Start of Block

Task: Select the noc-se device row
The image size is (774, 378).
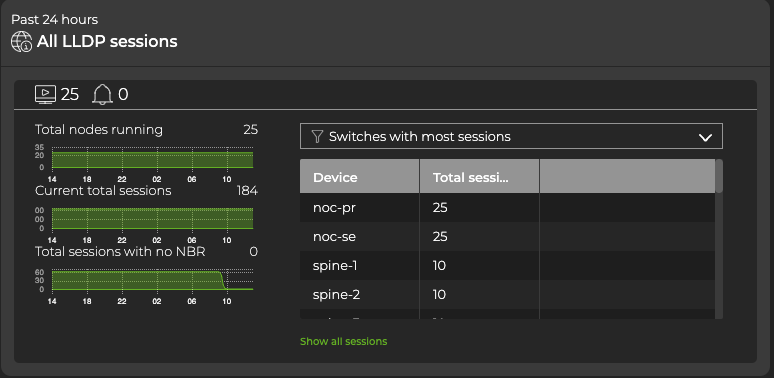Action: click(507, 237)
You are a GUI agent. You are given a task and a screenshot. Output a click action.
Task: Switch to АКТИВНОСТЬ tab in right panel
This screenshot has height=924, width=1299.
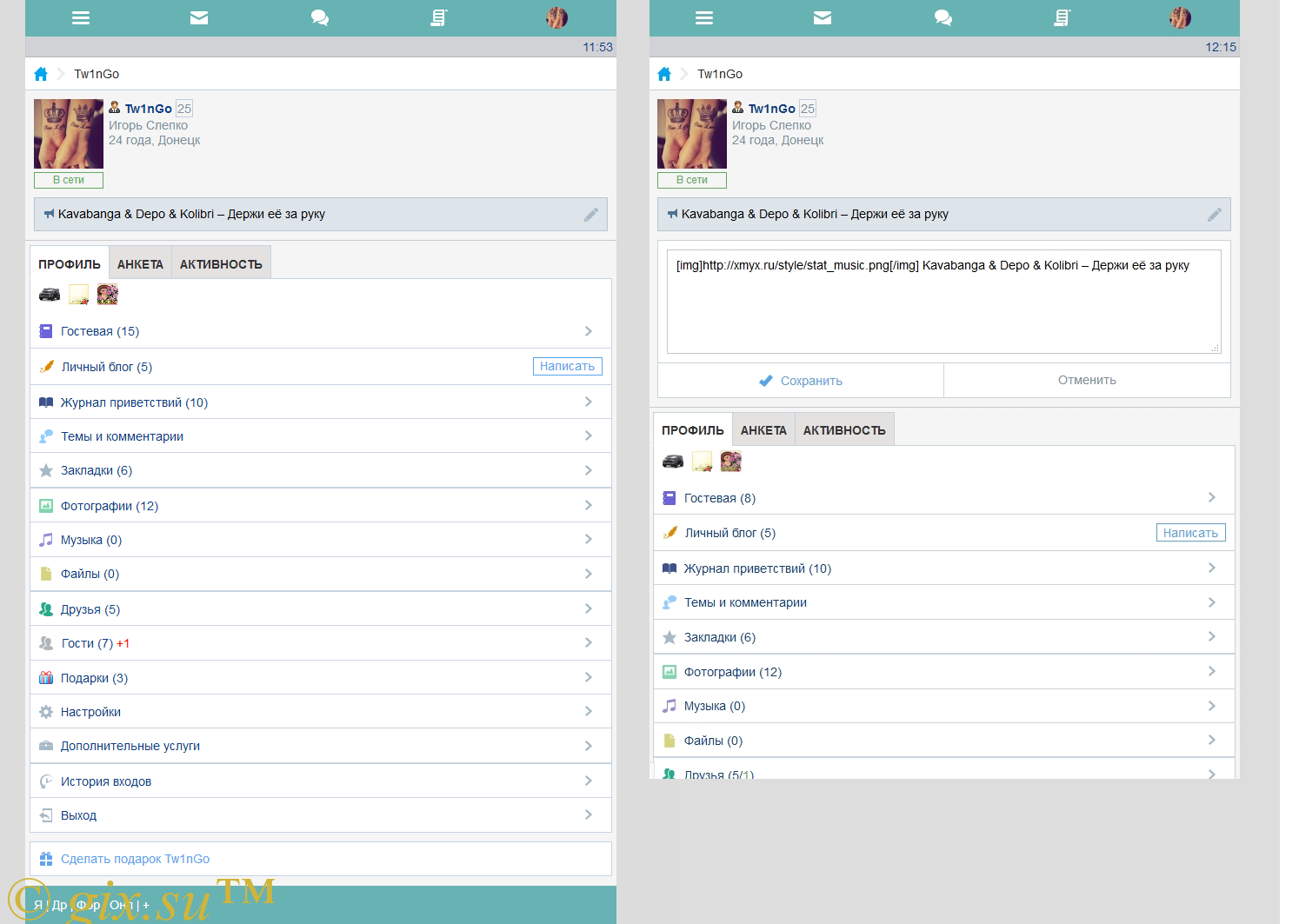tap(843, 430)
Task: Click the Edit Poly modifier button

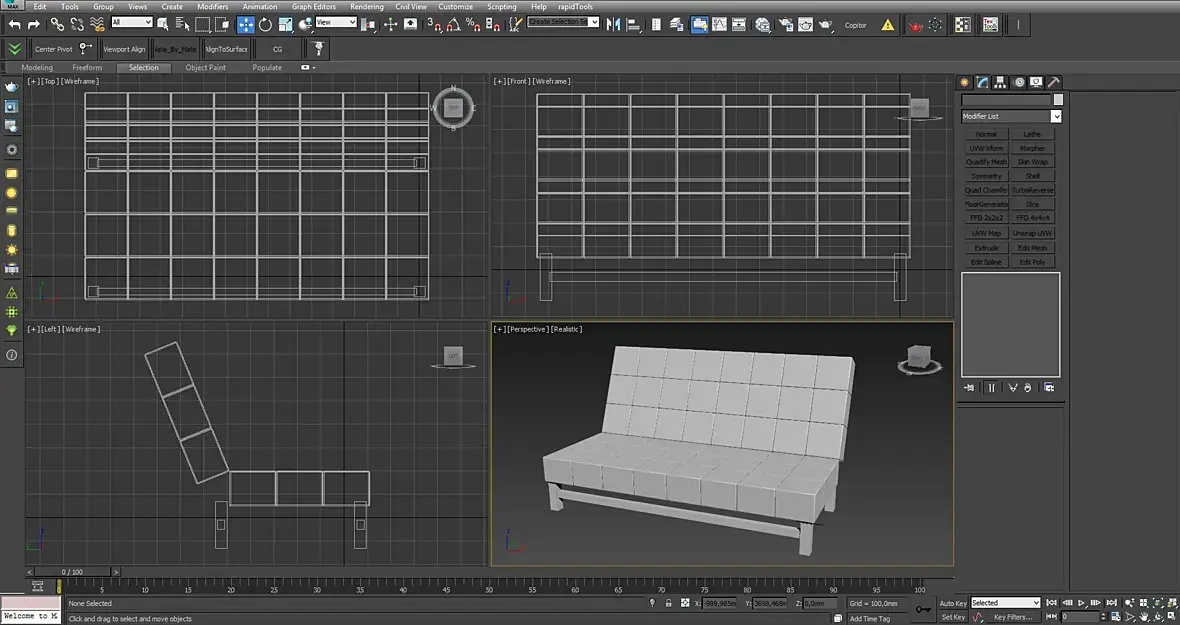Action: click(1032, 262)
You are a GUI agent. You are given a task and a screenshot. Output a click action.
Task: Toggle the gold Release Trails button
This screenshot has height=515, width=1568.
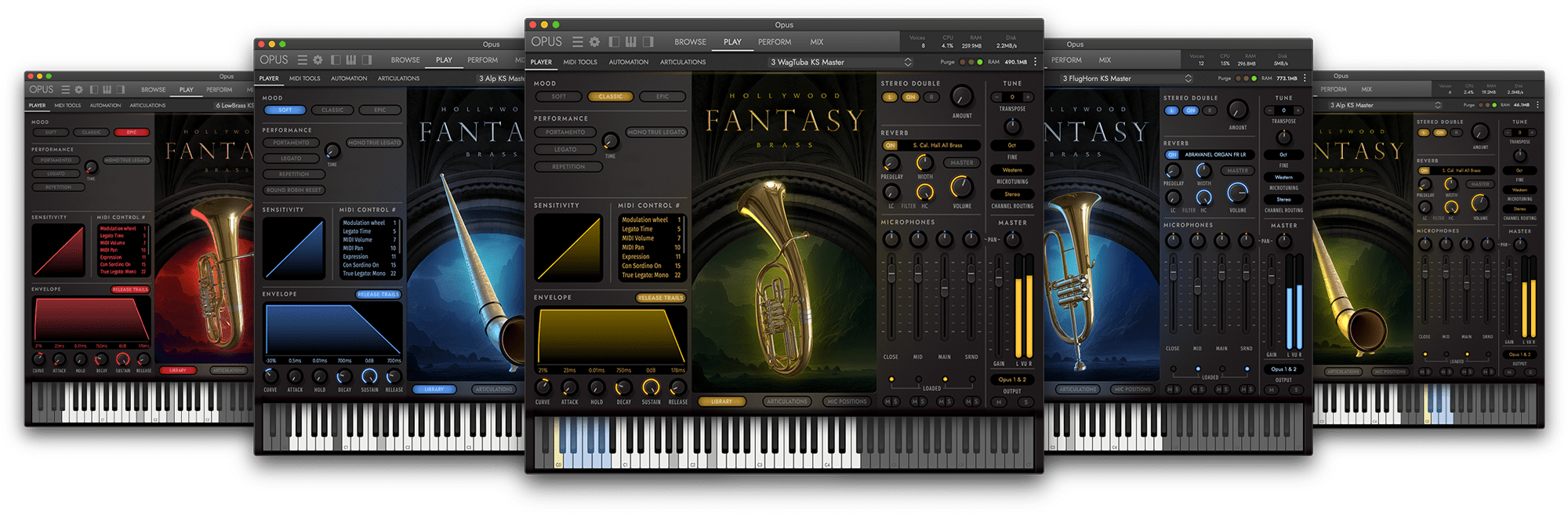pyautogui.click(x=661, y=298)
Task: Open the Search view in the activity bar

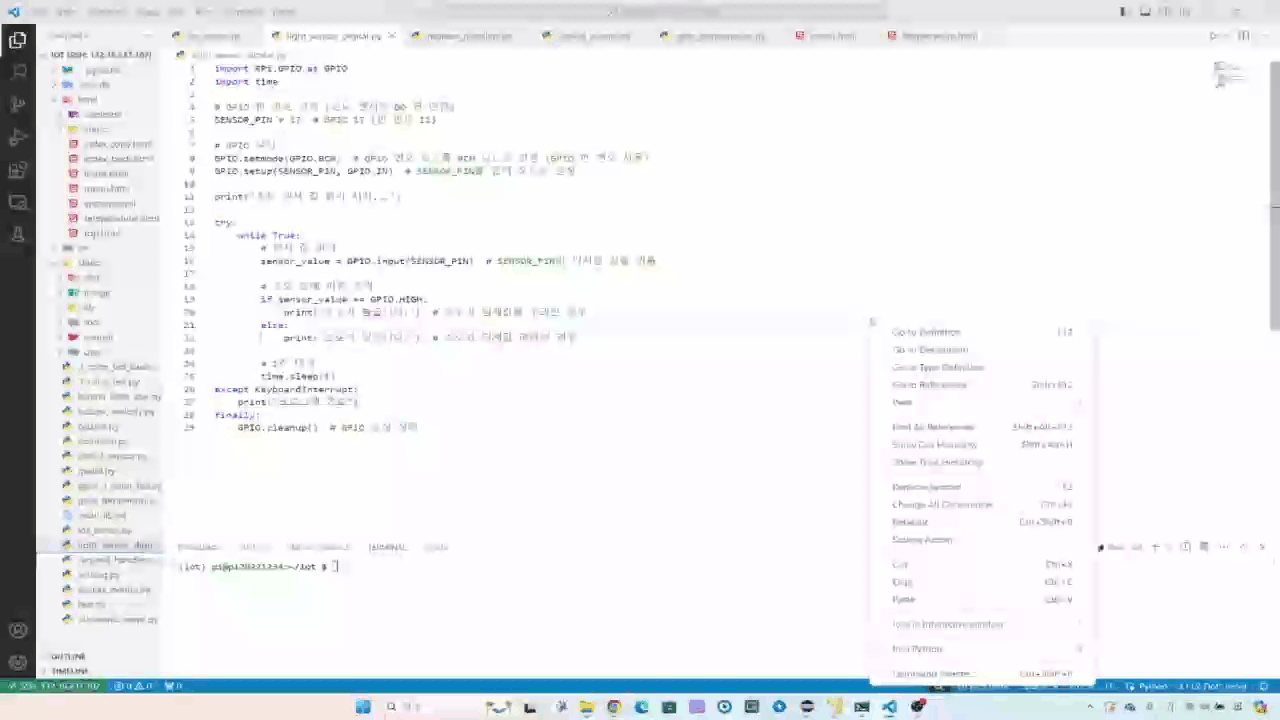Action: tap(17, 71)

End of Block

Instructions for the task: Leaving every picture aside, repeat the listing exactly.

Exercise output:
Task: Select the noc-se device row
The image size is (774, 378).
Action: click(507, 237)
You are a GUI agent. You are given a task and a screenshot. Output a click action.
Task: Switch to АКТИВНОСТЬ tab in right panel
This screenshot has height=924, width=1299.
tap(843, 430)
Task: Click the Edit Poly modifier button

Action: click(1032, 262)
You are a GUI agent. You are given a task and a screenshot. Output a click action.
Task: Toggle the gold Release Trails button
This screenshot has height=515, width=1568.
pyautogui.click(x=661, y=298)
Task: Open the Search view in the activity bar

Action: tap(17, 71)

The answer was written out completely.